Il a notamment retenu la réalité de l'incapacité de travail (jusqu'au 4 mars 2022) de l'avocat en charge de la procédure mais également la circonstance que la partie représentée par celui-ci était une étude d'avocats composée de trois avocats tous titulaires d'une signature individuelle, ce qui permettait de remplacer le conseil incapable de travailler. Ainsi, un délai ultime pour le dépôt d'une réplique au 25 mars 2022 serait accordé; en l'absence d'écriture dans ce délai, la partie serait considérée comme ayant renoncé à répliquer.

b.a D______ SÀRL a formé recours contre cette décision le 28 février 2022.

b.b Par arrêt ACJC/325/2022 du 8 mars 2022, la Cour, dans une composition présidentielle, a suspendu le caractère exécutoire de l'ordonnance du 15 février 2022 susmentionnée.

Se référant à cette décision, D______ SÀRL s'est adressé au Tribunal par courrier du 15 mars 2022, requérant de suspendre la cause jusqu'à droit jugé sur son recours du 28 février 2022.

b.c Par arrêt de la Cour ACJC/1276/2022 du 3 octobre 2022, le recours susmentionné a été déclaré irrecevable. Cet arrêt n'a pas été frappé de recours au Tribunal fédéral.

La Cour a retenu qu'il n'existait pas de préjudice difficilement réparable au sens de l'art. 319 let. b ch. 2 CPC, que la partie qui formait le recours ne consacrait d'ailleurs pas de développement spécifique à ce point, qu'en particulier la motivation donnée par le Tribunal au sujet de la prolongation du délai était convaincante, et a relevé en outre qu'en tout état les délais fixés dans l'ordonnance étaient déjà échus.

b.d Par ordonnance du 5 décembre 2022, le Tribunal a imparti aux parties un délai pour se déterminer sur la suite à donner à la procédure.

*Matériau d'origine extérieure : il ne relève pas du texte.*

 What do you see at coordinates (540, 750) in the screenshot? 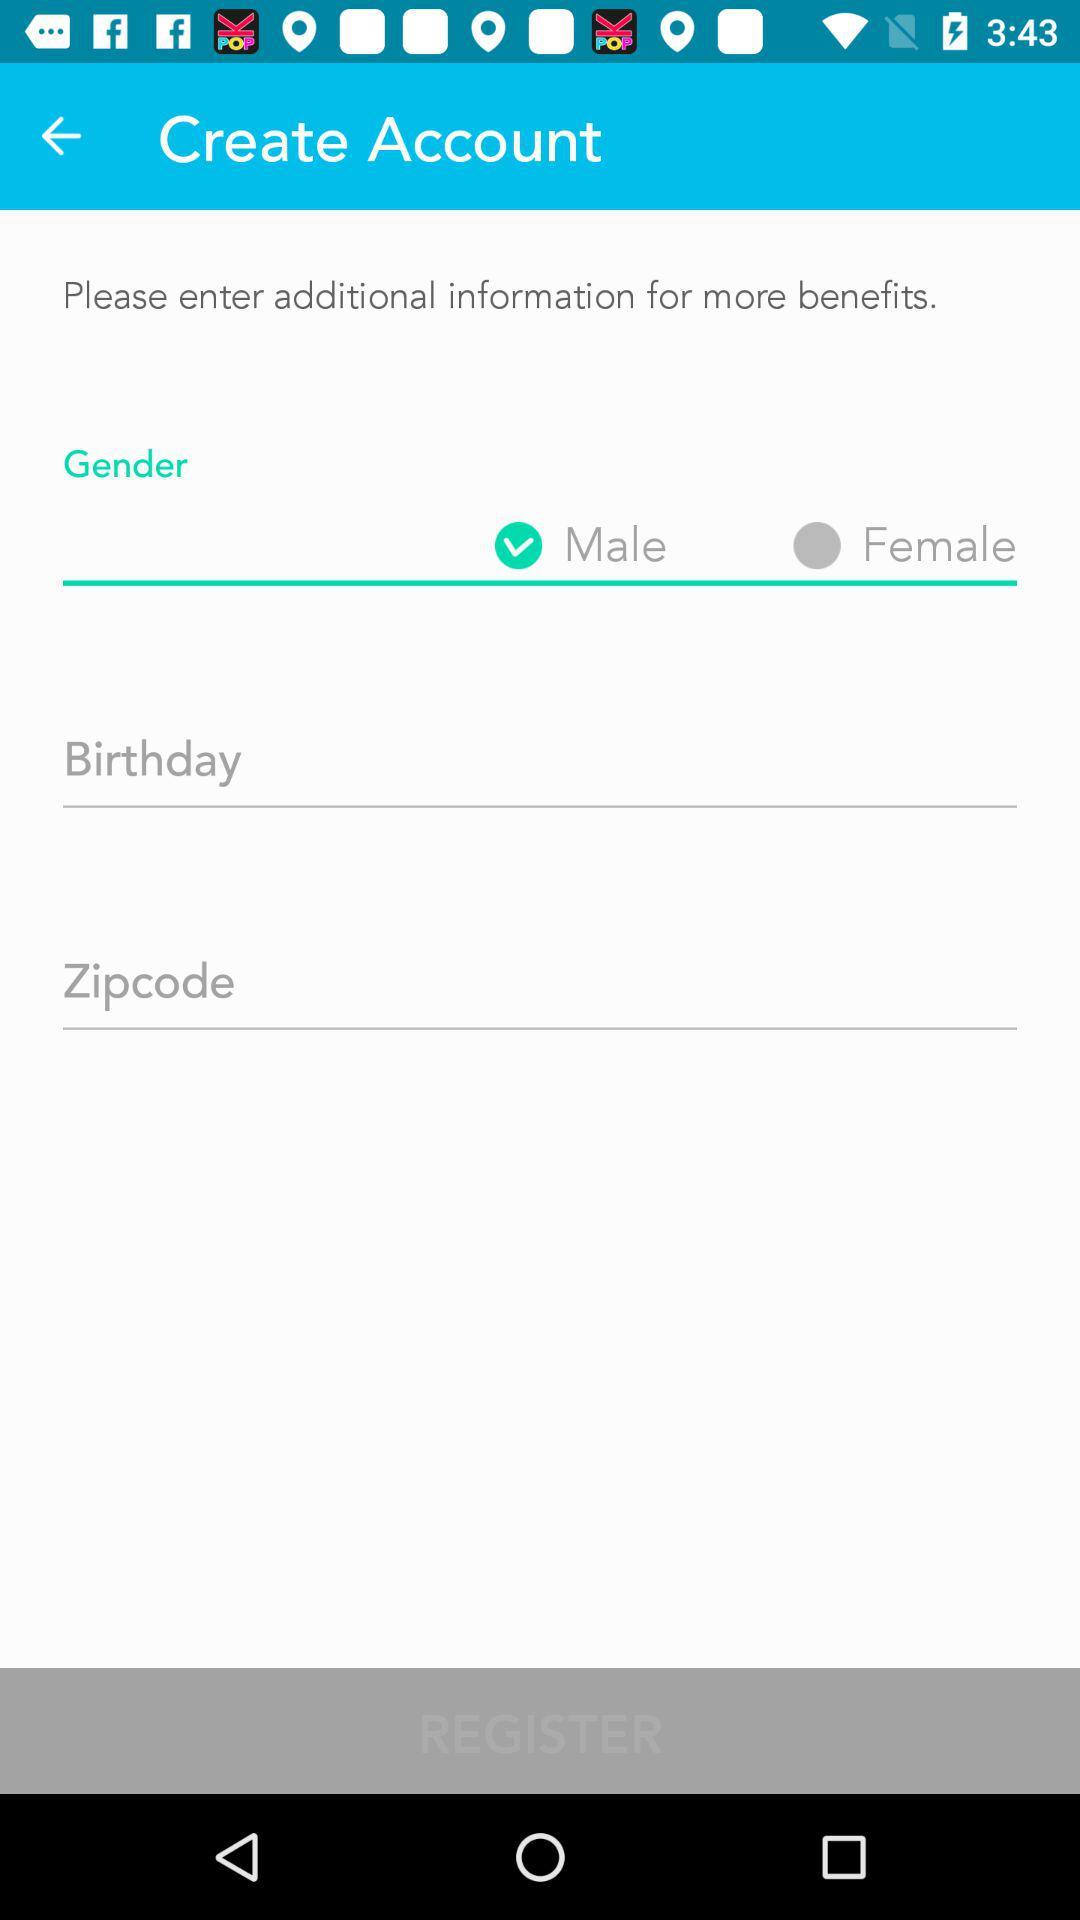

Par lettre du 16 décembre 2022, D______ SÀRL a requis un délai pour soumettre "une requête dûment motivée en suspension de la présente cause (art. 126 CPC) jusqu'à droit jugé par le Tribunal fédéral dans la cause 1C_573/2022 [procédure administrative d'autorisation de construire en lien avec la rénovation/transformation des locaux objets du bail] pendante entre les mêmes parties", ce à quoi le Tribunal a fait droit.

Par acte du 18 janvier 2023, D______ SÀRL a conclu en ces termes : "Il est ici requis que le Tribunal suspende la présente cause en application de l’art. 126 CPC jusqu'à droit jugé par le Tribunal fédéral dans la cause 1C_573/2022 et ordonne après droit connu dans ladite cause le second échange d'écritures qui était prévu dans l'ordonnance du 15 février 2022." Dans le corps de son argumentation, il a rappelé notamment que la procédure se trouvait "au stade juste avant l'ordonnance du Tribunal du 15 février 2022 dont le caractère exécutoire a été suspendu par l'arrêt […] ACJC/325/2022 du 8 mars 2022"; il a fait référence à sa requête du 15 mars 2022 et souligné qu'elle devait être traitée comme une demande de restitution de délai au sens de l'art. 148 CPC.

C______ ANLAGESTIFTUNG a requis que soient écartées les requêtes de D______ SÀRL de sorte que la procédure reprenne.

c. Par ordonnance du 3 mars 2023, le Tribunal, statuant par sa présidente, a rejeté la requête de suspension [jusqu'à droit jugé dans la procédure administrative] formée le 18 janvier 2023 par D______ SÀRL, et imparti à la précitée un délai pour se déterminer exclusivement sur les allégués et les conclusions amplifiées de C______ ANLAGESTIFTUNG, à l'exclusion de tout autre allégué.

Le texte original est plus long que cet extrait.